Le Jura cherche ses marques
Si l’économie se réveille, la production manufacturière française n’a toujours pas retrouvé son niveau d’avant la crise de 2007 : la part de l’industrie dans le PIB est aujourd’hui à 12,5% contre 16% en 2000, et malgré quelques soubresauts d’espoir, l’avenir n’est pas réjouissant.
Si l’économie se réveille, la production manufacturière française n’a toujours pas retrouvé son niveau d’avant la crise de 2007 : la part de l’industrie dans le PIB est aujourd’hui à 12,5% contre 16% en 2000, et malgré quelques soubresauts d’espoir, l’avenir n’est pas réjouissant. La balance commerciale continue de se dégrader et l’hémorragie n’est pas prête d’être stoppée avec un système étatique qui garrotte les investissements par des politiques prédatrices, des taxes meurtrières et des réglementations étouffantes, encore et encore, malgré la bonne volonté du gouvernement actuel...
La filière optique-lunetterie est le reflet de cette réalité d’un contexte industriel trop affaibli pour remonter la pente. Le Jura, bassin historique français, pèse encore les deux tiers de l’activité de la lunetterie française, mais pour combien de temps ?
La petite quarantaine de lunetiers et sous-traitants implantés à Morez et ses alentours, ne baissent pas les bras, avec 1 600 emplois à la clé, ils investissent dans leur outil industriel et la formation, sophistiquent leur savoir-faire et promeuvent leurs particularités « locales ».

---*---

ACTIONS REQUISES:
A - Pouvez-vous recopier à l’identique le passage de l’article sur la lunetterie jurassienne qui commence par « Le Jura cherche » et se termine par « du gouvernement actuel... » ?
B - Pourriez-vous prolonger l’article sur la lunetterie jurassienne en reprenant juste après sa dernière phrase ?

DONNÉES FOURNIES:

---*---

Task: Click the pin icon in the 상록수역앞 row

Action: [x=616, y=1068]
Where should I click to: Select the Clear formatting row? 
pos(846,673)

---*---

RÉSULTATS PAR CONSIGNE:
A -
Le Jura cherche ses marques
Si l’économie se réveille, la production manufacturière française n’a toujours pas retrouvé son niveau d’avant la crise de 2007 : la part de l’industrie dans le PIB est aujourd’hui à 12,5% contre 16% en 2000, et malgré quelques soubresauts d’espoir, l’avenir n’est pas réjouissant.
Si l’économie se réveille, la production manufacturière française n’a toujours pas retrouvé son niveau d’avant la crise de 2007 : la part de l’industrie dans le PIB est aujourd’hui à 12,5% contre 16% en 2000, et malgré quelques soubresauts d’espoir, l’avenir n’est pas réjouissant. La balance commerciale continue de se dégrader et l’hémorragie n’est pas prête d’être stoppée avec un système étatique qui garrotte les investissements par des politiques prédatrices, des taxes meurtrières et des réglementations étouffantes, encore et encore, malgré la bonne volonté du gouvernement actuel...

B -
Dans cette optique, le syndicat professionnel des Lunetiers du Jura a décidé de s’exposer sous un jour constructif en réalisant un clip qui « regarde l’avenir ». Pour Jérôme Colin, Président des Lunetiers du Jura et patron de la société Oxibis, « il s’agit de ne pas montrer une image vue et revue avec lunetiers à l’œuvre dans des ateliers, mais au contraire de mettre en scène ce pour quoi ils maîtrisent un savoir-faire ancestral et légendaire : la création, le design, l’innovation, la modernité… » Ce film vidéo témoigne de cette posture engagée et se veut la première pierre à une campagne de communication plus globale et durable sur les réseaux sociaux baptisée « #Breakuniformity ».
Cet investissement en image, financé par la filière, l’Union européenne, la région Bourgogne Franche Comté et le département du jura, ne suffira évidemment pas à sauvegarder un tissu industriel émaillé de trous, et on peut justement regretter qu’Oyonnax, l’autre vallée industrielle et voisine qui réunit une quinzaine de lunetiers, n’ait pas été associée : dans un contexte de mondialisation n’est-il pas pertinent d’unir les forces en présence ?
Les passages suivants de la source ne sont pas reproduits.